Tools¶
Overview¶
Tools are the Achilles heel of AI systems. Poorly designed tools- vague descriptions, unclear usage conditions, unpredictable failures-create massive cognitive friction and lead to unreliable behavior, especially in agentic workflows.
This section provides a complete engineering framework for tool design, not just "better descriptions."
You'll learn the:
- Three-Part Tool Definition Standard (Trigger Logic, Negative Constraints, Return Contract),
- Risk Classification (Read-Only, State-Change, Computational), and systematic approaches to testing, composition, and error handling.
Mastering tools transforms them from a source of confusion into a source of reliability.
What You'll Learn¶
Tool Literacy: Designing Tools
The complete framework for engineering tools models can actually use reliably:
- Three-Part Tool Definition Standard
- Trigger Logic (when to use this tool)
- Negative Constraints (what NOT to do)
-
Return Contract (success states + failure modes with recovery actions)
-
Tool Classification System
- Class A: Read-Only (low risk, use freely)

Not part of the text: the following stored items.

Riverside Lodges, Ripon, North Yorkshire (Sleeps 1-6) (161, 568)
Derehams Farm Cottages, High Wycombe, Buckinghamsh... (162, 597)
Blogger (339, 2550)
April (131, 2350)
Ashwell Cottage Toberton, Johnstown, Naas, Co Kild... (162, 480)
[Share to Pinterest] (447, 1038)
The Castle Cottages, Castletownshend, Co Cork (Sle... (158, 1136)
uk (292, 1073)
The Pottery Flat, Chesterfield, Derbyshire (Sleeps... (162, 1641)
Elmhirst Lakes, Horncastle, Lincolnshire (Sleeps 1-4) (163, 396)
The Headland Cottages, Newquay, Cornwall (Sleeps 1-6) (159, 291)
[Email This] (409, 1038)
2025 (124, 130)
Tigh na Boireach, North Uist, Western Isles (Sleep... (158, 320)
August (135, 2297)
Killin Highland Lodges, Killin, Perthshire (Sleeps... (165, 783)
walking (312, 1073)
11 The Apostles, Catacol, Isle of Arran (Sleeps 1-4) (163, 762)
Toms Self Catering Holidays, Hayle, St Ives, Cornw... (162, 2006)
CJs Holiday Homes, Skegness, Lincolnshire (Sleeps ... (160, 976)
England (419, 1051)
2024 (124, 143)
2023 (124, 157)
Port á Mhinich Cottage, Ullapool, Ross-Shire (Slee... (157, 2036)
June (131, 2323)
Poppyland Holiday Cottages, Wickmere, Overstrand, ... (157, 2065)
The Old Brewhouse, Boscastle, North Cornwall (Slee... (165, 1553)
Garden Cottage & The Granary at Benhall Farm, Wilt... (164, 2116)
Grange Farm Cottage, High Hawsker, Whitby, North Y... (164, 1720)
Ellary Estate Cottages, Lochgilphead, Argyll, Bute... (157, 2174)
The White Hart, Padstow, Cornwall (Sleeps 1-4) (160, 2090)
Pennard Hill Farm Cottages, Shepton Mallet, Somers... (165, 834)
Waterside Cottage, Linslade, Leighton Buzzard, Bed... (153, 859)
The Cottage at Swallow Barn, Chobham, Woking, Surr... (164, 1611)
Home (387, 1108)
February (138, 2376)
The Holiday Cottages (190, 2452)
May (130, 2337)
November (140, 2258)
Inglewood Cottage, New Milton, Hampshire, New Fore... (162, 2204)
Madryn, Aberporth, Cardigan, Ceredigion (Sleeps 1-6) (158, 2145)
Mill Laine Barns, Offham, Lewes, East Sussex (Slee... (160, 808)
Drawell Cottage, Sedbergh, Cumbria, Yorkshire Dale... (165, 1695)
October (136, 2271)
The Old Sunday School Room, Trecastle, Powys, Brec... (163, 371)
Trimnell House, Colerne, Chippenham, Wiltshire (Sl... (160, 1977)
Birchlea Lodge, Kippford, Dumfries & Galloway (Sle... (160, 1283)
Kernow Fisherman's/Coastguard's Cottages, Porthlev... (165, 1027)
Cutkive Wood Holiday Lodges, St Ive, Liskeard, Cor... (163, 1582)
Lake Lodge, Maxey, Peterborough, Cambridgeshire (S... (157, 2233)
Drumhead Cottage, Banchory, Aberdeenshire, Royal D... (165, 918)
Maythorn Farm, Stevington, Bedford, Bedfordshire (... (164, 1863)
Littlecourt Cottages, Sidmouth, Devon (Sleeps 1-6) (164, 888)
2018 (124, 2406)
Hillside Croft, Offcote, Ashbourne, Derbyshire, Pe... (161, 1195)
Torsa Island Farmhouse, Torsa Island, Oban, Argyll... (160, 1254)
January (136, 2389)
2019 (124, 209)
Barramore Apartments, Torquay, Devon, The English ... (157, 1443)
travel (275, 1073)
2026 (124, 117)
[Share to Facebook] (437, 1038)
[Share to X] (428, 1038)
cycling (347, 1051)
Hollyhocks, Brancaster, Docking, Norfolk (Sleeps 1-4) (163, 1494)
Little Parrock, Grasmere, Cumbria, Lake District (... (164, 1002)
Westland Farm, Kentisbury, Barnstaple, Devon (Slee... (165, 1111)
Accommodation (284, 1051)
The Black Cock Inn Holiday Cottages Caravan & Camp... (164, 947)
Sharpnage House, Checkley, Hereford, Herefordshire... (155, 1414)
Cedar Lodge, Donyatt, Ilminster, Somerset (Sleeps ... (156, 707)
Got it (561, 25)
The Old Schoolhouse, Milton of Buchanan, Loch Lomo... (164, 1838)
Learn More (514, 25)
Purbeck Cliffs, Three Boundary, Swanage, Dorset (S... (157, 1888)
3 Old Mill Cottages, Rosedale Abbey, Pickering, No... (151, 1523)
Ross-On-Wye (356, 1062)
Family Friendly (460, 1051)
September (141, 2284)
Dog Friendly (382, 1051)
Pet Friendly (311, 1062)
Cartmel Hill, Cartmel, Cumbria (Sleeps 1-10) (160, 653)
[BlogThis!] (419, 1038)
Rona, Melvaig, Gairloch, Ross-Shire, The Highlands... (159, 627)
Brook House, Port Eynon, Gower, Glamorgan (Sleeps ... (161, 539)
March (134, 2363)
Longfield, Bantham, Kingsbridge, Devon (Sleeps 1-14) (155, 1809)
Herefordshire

- Class B: State-Change (high risk, requires confirmation)
-
Class C: Computational (when reliability requires it)
-
Decision Trees - When to use reasoning vs. tools
- Standard Library Pattern - Why fewer tools win
- Testing Framework - Validating tool comprehension
- Common Antipatterns - Mistakes to avoid
Tool Templates
Ready-to-use templates implementing the three-part standard for common tool patterns.
Programmatic Tool Calling
How to move from model-driven tool invocation to code-controlled orchestration for production-grade reliability:
- Why Programmatic Calling Wins - Three reliability advantages over model-driven invocation
- The Context Window Problem - Why model deliberation tokens contaminate the evidential stream
- Four Orchestration Patterns
- Sequential calling (dependent steps)
- Conditional calling (logic-gated routing)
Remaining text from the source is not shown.